L’argousier (Hippophae rhamnoides, Fig. 4)
L’argousier ou saule épineux ou ananas de Sibérie est une éléagnacée comme le goumi et bénéficie des mêmes symbiontes fixateurs d’azote atmosphérique. L’argousier est normalement dioïque c’est à dire qu’il faut un pied mâle pour féconder le pied femelle, c’est pourquoi j’ai acheté à La Feuillade début 2010 une femelle de variété “Rockorange” et un mâle “Arborescent”. Vers la fin de l’année on me propose lors d’un achat groupé auprès de Kordes deux plants de “Leikora” qui seraient autofertiles selon certaines sources, mais annoncés seulement comme femelles chez plusieurs fournisseurs. Je les plante de part et d’autre de mon premier couple, je pense que même si la réputation d’autofertilité est fondée, la proximité d’un vrai mâle ne peut leur faire que du bien. Pendant deux ans ils ont poussé doucement, le Rockorange mieux que les autres au début. C’est une plante qui se trouve en Europe dans des dunes sablonneuses, pas vraiment l’environnement que je leur ai procuré. Par la suite ils se sont néanmoins assez développés pour que je coupe des branches en août au moment de la récolte : la cueillette assise est nettement plus confortable. Depuis deux ans ils ont même commencé à drageonner autour d’eux. Je pense qu’il s’agit de Leikora, je suis certain qu’il ne s’agit pas du mâle car les feuilles sont différentes mais je ne sais pas distinguer Leikora de Rockorange, même les fruits sont très semblables.
La cueillette est fastidieuse car les fruits sont petits et si bien accrochés qu’on ne peut les prélever qu’un par un, sans parler des épines. S’ils sont un peu trop mûrs, ils s’écrasent entre le pouce et l’index. Je me suis laissé dire que les professionnels utilisent le congélateur pour pouvoir séparer les fruits des branches. Ces fruits sont d’après la littérature très riches en vitamines A, B1, B2, B6, C et E, toutes sortes de bonnes choses pour la santé. Un sondage sur internet révèle qu’en utilisation interne, ils sont indiqués pour fatigue, grippe, refroidissement, manque d’appétit, ulcères d’estomac et du duodénum, hyperlipémie du sang, gingivite, problèmes pulmonaires, maladies cardio-vasculaires et coronariennes, hypertension artérielle mais ils sont aussi utilisés en externe pour eczéma et autres problèmes cutanés, brûlures, prévention et cicatrisation des blessures dues aux radiations, ralentissement des rides, pellicules et chute des cheveux (3). La Chine compte 300 000 hectares de vergers d’argousiers et 150 usines de transformation. Dans ce pays, plus de 200 produits différents sont fabriqués à partir de cette plante multi-usages (4). Pour moi, j’en fais une confiture très peu sucrée avec du coing, généralement très appréciée.
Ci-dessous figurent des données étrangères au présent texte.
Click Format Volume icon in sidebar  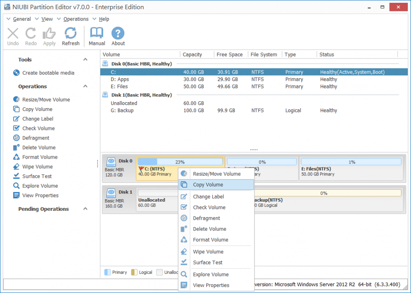(16, 157)
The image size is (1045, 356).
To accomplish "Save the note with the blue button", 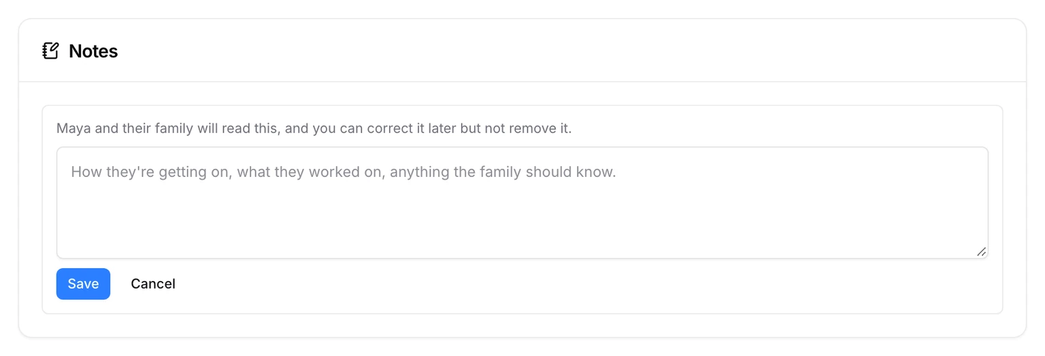I will [x=83, y=284].
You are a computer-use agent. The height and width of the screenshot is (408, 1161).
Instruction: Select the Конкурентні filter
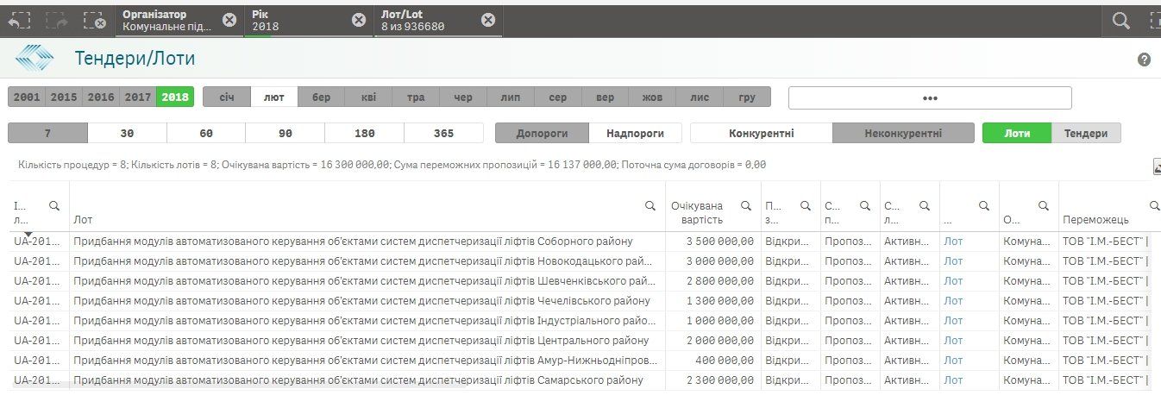[761, 134]
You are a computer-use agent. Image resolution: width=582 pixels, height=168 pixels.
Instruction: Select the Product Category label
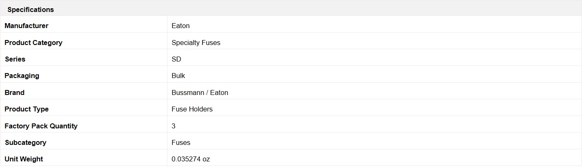33,43
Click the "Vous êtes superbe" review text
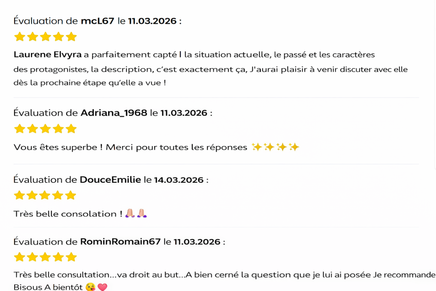Viewport: 436px width, 291px height. 58,147
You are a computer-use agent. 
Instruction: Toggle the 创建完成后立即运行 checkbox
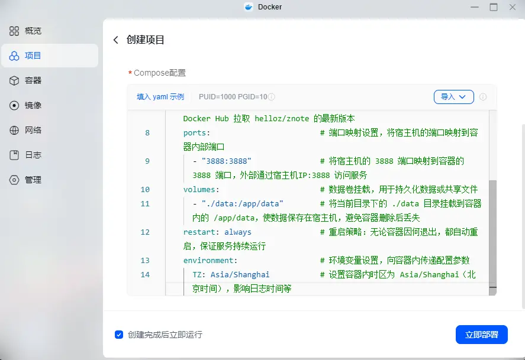coord(119,335)
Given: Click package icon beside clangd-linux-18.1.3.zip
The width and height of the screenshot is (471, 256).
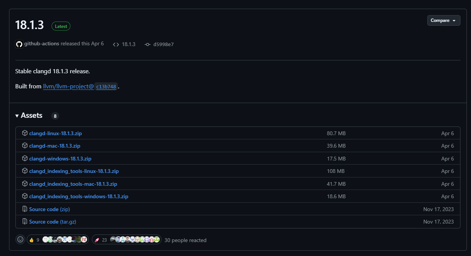Looking at the screenshot, I should [x=25, y=133].
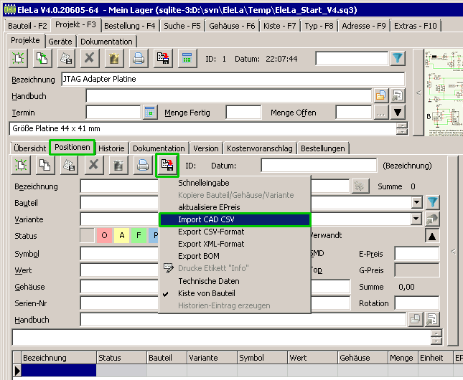463x380 pixels.
Task: Open the calendar picker next to Termin
Action: coord(149,113)
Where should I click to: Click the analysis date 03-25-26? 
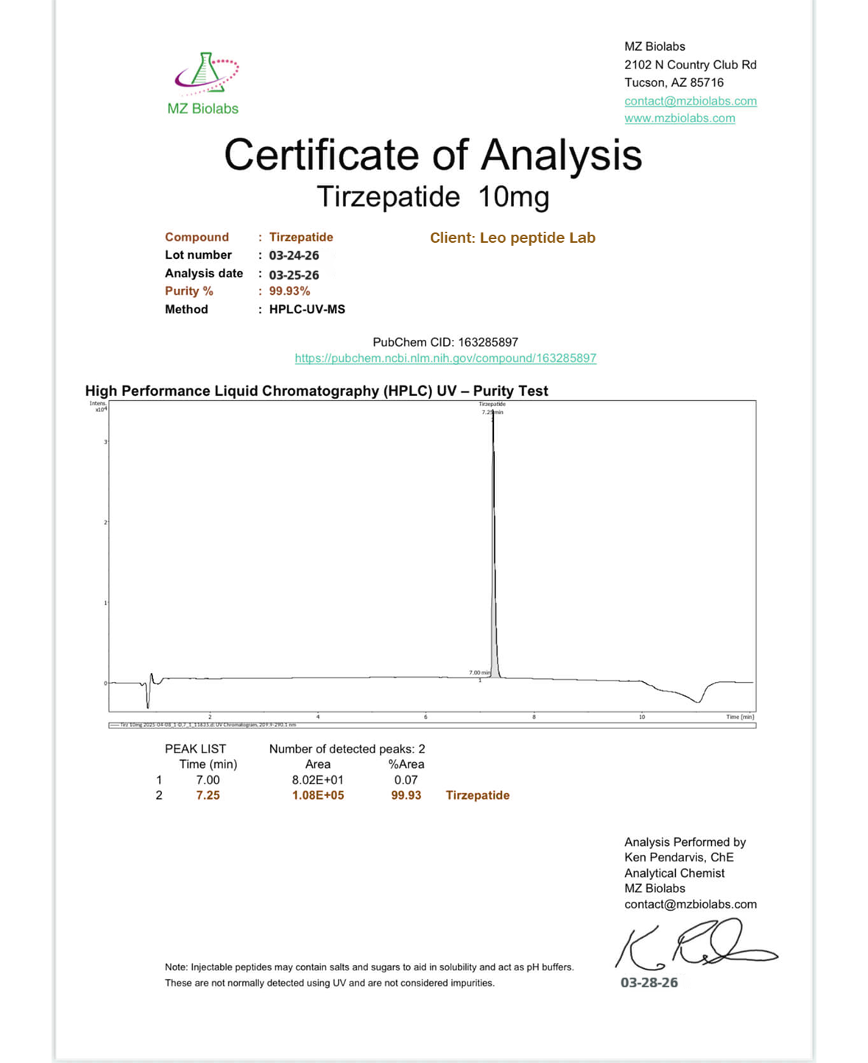[x=294, y=275]
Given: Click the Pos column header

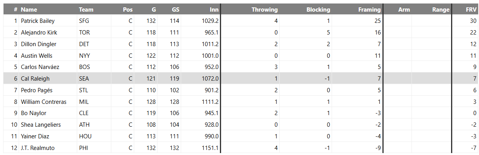Looking at the screenshot, I should click(128, 10).
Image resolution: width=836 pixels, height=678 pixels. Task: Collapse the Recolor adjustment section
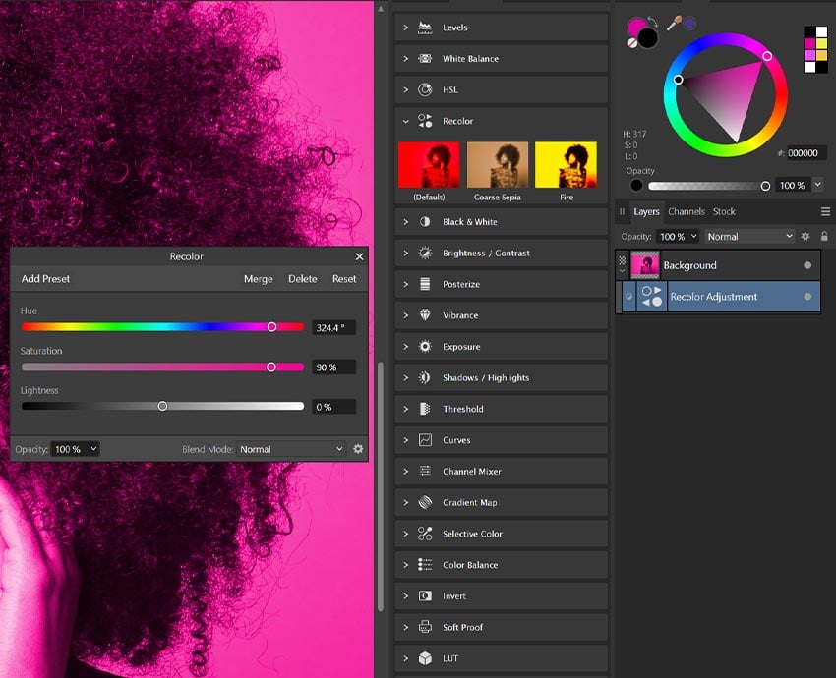click(x=404, y=120)
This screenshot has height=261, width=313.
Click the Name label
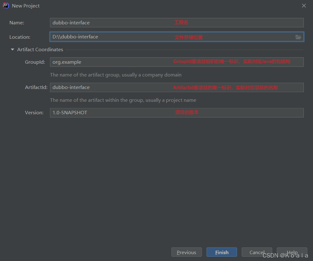pos(17,23)
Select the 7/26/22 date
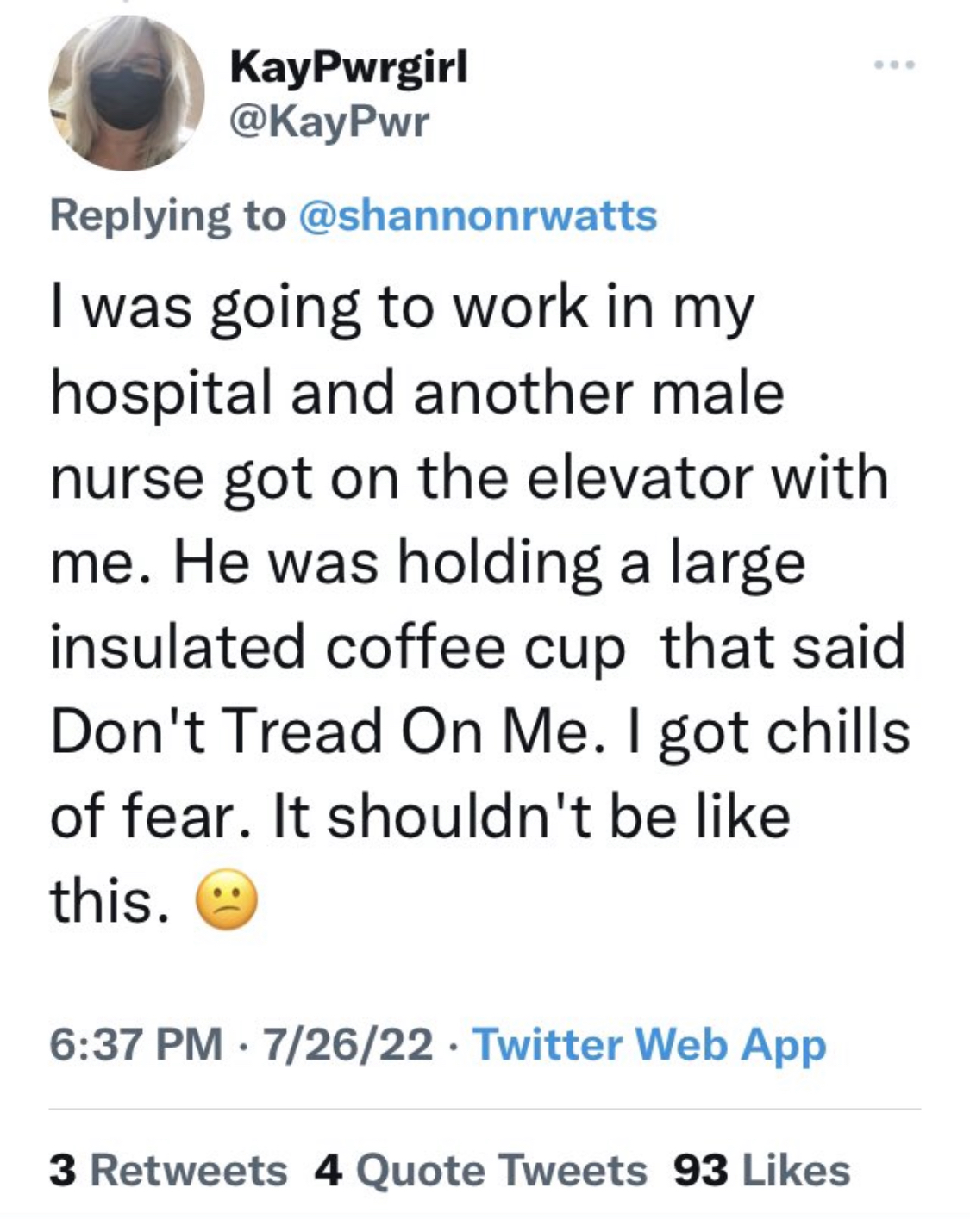Screen dimensions: 970x1219 [348, 1044]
(1) La désignation Actinomycète témoigne du fait qu’on a cru au départ qu’il s’agissait de champignons mais il s’agit de Procaryotes, d’êtres vivants sans noyau visible comme les bactéries.
(2) http://nature.jardin.free.fr/1111/goumi_du_japon.html
(3) http://www.argousier-nature-sante.com/bienfaits.htm
(4) http://www.passeportsante.net/fr/Solutions/PlantesSupplements/Fiche.aspx?doc=argousier_ps
Cet article est paru en partie dans la regrettée Gazette des Jardins n° 108.